◆ **AIM OF THE TASK**
The answer must consist solely of the lines from the line with "You are a GUI" to the end of the data below, transcribed exactly and with no pictures.

◆ **Stored data entries**
= Beginning of Section =

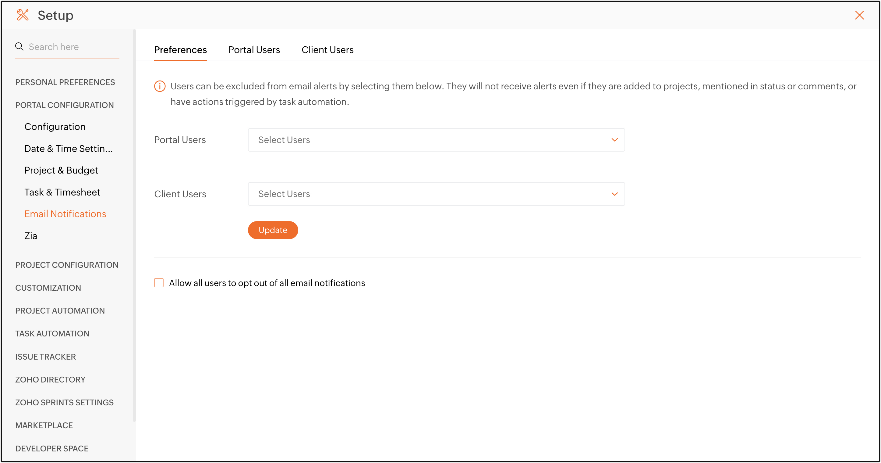Image resolution: width=881 pixels, height=463 pixels.
Task: Click the Setup tools icon
Action: coord(23,15)
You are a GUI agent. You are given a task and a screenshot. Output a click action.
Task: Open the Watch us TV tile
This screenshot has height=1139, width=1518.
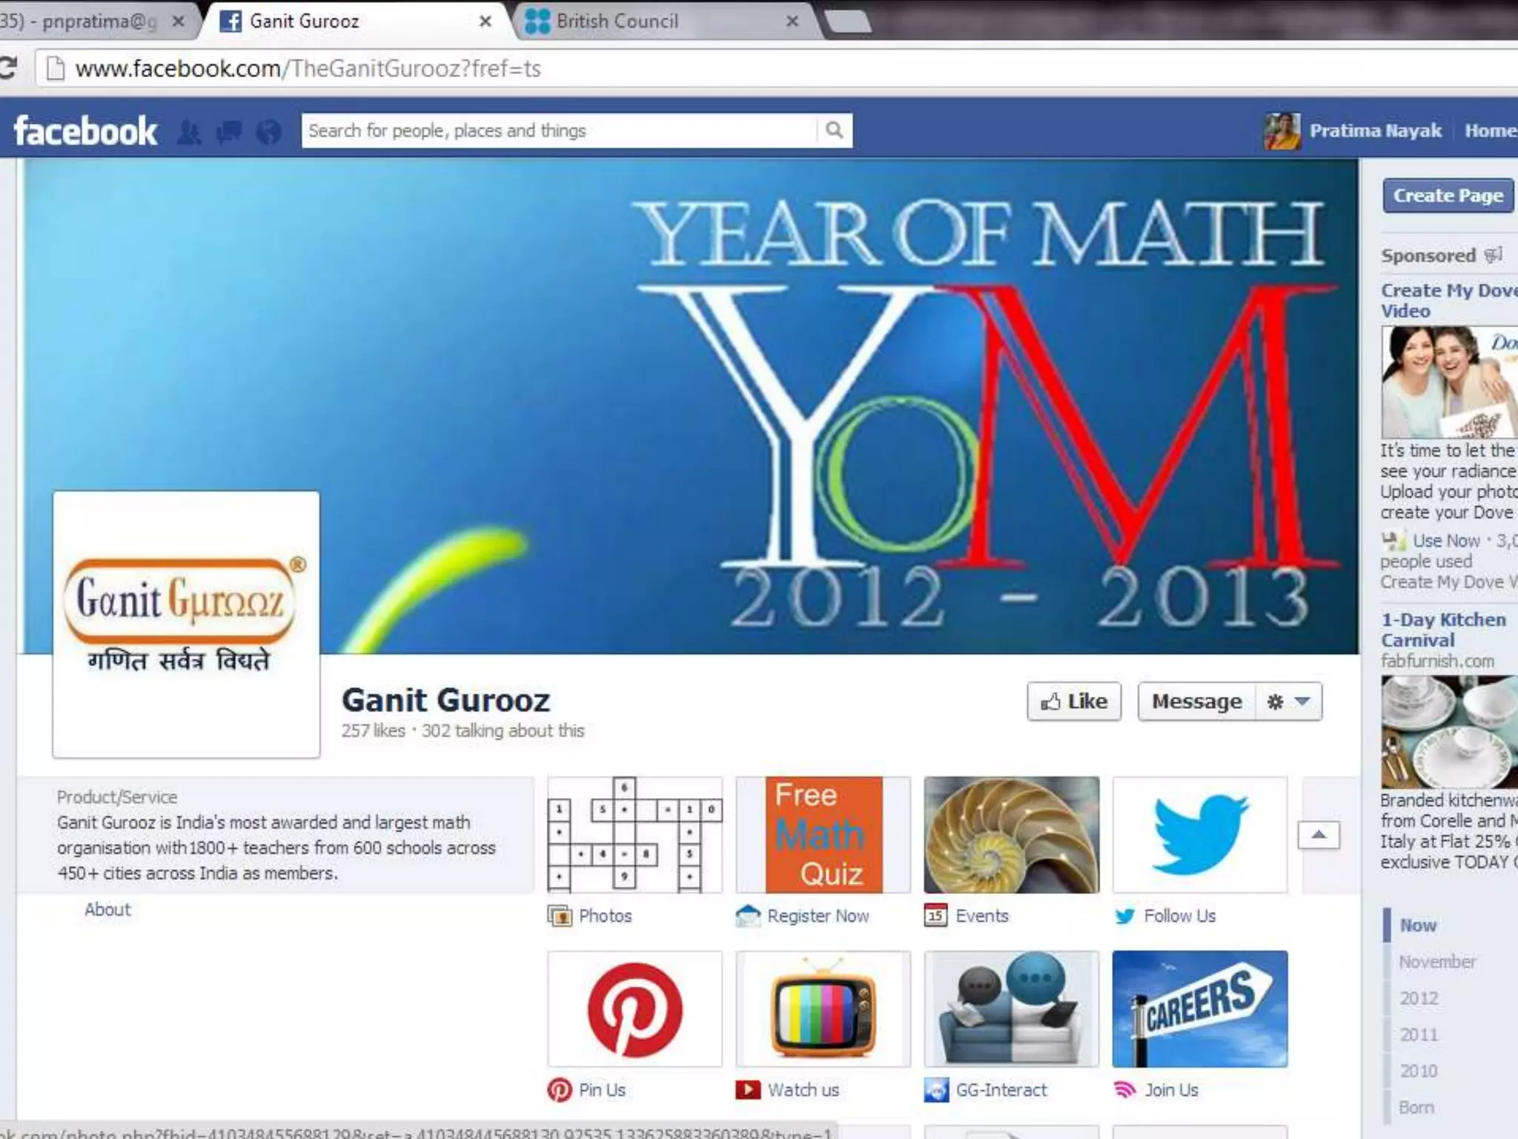point(823,1009)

= End of Section =

◆ **WRITTEN SOLUTION**
You are a GUI agent. You are given a task and a screenshot. Output a click action.
Task: Open the Watch us TV tile
This screenshot has height=1139, width=1518.
point(823,1009)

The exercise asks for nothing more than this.